[[ Information given, beginning ]]

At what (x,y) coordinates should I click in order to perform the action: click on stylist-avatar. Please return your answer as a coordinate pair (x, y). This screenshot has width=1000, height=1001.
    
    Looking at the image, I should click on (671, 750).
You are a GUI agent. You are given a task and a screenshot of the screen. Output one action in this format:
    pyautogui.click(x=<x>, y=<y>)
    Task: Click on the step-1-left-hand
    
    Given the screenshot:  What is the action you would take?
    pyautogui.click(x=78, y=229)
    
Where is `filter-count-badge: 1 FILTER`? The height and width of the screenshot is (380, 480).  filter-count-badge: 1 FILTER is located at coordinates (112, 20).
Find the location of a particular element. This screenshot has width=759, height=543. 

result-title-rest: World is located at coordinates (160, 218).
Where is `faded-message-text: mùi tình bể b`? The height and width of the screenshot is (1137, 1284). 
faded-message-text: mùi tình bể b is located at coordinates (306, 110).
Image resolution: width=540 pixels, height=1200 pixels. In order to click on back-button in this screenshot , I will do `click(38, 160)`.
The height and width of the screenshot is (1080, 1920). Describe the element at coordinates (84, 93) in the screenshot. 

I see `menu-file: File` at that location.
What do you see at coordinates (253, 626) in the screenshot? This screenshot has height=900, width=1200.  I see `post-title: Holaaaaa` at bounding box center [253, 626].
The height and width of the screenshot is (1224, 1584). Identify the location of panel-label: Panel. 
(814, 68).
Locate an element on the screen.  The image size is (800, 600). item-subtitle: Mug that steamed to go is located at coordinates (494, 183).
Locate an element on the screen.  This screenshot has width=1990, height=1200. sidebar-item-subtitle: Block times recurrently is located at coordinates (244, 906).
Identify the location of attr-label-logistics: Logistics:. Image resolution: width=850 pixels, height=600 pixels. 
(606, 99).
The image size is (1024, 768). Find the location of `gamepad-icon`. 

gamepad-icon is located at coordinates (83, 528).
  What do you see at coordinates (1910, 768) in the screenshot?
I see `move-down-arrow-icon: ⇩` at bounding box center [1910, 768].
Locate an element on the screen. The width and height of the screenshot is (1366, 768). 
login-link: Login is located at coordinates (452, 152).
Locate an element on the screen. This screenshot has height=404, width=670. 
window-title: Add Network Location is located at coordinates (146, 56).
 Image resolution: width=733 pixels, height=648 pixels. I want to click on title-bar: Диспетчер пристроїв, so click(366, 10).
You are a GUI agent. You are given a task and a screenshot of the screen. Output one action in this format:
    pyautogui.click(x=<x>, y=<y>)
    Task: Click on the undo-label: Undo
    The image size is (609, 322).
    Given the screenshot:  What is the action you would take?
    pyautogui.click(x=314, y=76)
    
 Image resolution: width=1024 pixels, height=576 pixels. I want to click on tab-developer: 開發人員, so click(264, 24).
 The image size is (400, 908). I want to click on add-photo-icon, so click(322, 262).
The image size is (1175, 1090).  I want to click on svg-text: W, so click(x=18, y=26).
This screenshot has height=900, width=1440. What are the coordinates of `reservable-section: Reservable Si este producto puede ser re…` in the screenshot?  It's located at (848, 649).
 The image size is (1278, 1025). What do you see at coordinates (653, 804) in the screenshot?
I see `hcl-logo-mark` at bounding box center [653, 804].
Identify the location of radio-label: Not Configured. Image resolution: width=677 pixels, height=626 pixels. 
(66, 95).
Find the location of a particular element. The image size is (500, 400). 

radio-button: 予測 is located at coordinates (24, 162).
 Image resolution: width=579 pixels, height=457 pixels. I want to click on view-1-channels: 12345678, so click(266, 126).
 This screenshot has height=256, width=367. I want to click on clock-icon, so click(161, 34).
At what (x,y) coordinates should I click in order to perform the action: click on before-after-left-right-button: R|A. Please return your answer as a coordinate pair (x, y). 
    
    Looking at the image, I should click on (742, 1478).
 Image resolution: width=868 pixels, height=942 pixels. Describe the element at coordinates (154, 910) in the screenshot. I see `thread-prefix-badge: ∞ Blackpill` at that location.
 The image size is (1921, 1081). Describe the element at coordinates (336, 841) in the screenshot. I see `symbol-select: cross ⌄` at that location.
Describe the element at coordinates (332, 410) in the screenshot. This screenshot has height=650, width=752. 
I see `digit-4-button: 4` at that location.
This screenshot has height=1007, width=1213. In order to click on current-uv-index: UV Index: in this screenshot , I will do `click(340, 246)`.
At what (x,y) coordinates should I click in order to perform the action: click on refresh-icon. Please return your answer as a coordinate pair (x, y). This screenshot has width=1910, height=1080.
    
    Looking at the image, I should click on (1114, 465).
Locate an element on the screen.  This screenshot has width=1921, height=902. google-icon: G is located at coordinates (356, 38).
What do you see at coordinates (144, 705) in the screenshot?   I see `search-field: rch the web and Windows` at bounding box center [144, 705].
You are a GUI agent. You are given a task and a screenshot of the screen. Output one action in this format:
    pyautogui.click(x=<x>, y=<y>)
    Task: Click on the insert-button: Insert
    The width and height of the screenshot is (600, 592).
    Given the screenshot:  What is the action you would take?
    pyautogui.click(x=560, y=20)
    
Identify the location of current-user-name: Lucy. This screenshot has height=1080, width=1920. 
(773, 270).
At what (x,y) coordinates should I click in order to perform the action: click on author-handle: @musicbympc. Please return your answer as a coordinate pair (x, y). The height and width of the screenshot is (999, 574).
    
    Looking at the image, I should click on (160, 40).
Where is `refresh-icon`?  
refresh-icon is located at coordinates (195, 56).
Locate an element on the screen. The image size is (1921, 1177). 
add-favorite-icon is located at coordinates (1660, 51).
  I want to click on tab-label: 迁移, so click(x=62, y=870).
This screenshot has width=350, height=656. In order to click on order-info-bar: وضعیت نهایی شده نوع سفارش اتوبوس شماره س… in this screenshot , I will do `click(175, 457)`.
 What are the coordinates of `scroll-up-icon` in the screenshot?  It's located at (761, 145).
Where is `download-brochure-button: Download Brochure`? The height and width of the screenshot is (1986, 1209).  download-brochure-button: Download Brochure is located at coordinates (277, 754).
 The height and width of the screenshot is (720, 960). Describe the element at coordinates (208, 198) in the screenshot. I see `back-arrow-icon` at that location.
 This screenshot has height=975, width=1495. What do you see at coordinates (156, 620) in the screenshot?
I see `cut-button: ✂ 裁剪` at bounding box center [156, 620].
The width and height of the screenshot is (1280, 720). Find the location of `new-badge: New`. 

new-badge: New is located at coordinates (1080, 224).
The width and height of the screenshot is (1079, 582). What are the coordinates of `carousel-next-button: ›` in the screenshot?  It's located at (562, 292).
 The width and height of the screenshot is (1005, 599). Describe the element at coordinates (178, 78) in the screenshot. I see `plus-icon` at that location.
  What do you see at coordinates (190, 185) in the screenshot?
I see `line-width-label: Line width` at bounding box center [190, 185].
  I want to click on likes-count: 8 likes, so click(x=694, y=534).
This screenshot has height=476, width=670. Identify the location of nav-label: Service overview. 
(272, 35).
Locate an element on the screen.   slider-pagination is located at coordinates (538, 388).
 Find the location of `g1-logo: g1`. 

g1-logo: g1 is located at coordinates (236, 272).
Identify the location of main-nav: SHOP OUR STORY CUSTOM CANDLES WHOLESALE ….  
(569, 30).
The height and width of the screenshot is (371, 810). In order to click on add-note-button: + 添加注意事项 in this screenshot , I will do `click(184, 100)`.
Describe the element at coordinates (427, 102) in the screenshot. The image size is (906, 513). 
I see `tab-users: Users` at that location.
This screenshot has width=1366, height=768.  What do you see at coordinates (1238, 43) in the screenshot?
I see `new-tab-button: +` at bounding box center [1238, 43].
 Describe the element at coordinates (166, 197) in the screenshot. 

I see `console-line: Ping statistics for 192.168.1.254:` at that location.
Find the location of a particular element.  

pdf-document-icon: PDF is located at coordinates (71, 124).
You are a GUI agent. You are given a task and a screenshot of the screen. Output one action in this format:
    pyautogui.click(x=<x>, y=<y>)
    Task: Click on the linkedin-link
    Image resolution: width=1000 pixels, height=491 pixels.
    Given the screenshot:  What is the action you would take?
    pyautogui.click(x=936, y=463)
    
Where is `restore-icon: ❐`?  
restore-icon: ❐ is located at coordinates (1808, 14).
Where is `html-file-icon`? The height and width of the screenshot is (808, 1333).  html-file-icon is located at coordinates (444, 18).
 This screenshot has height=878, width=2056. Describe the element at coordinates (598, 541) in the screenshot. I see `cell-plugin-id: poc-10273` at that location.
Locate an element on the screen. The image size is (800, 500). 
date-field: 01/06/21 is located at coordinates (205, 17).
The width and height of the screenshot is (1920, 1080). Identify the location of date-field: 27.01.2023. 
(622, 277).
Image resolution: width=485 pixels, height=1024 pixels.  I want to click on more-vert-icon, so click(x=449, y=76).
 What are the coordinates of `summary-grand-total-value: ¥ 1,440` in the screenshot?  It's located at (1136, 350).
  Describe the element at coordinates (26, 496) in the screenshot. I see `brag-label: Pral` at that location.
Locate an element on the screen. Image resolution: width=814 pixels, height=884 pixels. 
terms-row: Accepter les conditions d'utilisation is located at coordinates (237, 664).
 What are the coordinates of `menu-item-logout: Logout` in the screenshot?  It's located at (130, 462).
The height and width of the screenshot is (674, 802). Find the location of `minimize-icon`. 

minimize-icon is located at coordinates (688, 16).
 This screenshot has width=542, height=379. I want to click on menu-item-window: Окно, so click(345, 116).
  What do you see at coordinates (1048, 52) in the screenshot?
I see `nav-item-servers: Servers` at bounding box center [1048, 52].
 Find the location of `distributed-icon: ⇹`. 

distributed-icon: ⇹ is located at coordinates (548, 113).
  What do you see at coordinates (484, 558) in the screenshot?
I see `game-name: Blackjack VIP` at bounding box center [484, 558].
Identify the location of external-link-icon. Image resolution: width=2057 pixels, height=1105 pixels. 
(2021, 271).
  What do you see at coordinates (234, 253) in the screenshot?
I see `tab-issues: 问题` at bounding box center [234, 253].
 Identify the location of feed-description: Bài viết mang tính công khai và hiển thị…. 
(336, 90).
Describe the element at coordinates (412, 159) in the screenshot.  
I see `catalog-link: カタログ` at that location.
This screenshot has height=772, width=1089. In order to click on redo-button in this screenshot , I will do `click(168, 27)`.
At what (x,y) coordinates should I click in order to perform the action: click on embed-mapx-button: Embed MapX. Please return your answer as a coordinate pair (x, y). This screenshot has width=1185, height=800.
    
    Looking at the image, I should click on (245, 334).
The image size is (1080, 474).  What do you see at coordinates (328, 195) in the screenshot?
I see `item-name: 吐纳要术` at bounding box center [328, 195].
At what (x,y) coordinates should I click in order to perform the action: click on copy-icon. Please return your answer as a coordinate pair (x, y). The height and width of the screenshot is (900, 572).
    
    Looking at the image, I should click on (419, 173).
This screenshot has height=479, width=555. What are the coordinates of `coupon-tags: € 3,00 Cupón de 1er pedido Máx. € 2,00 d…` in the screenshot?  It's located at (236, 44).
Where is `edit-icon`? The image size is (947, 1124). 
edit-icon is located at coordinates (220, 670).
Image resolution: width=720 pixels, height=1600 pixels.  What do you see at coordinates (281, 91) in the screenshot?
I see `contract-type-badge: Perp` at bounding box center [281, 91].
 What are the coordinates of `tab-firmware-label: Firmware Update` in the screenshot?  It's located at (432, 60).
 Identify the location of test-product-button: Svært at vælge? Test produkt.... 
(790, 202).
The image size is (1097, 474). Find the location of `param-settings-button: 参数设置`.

[[ Information given, end ]]

> Exercise details: Can you lay out everything from the start of the listing down to the line containing "Looking at the image, I should click on (671, 750)." as a numbered list, leaving out any blank lines?

> Written answer:
1. At what (x,y) coordinates should I click in order to perform the action: click on stylist-avatar. Please return your answer as a coordinate pair (x, y). This screenshot has width=1000, height=1001.
2.     Looking at the image, I should click on (671, 750).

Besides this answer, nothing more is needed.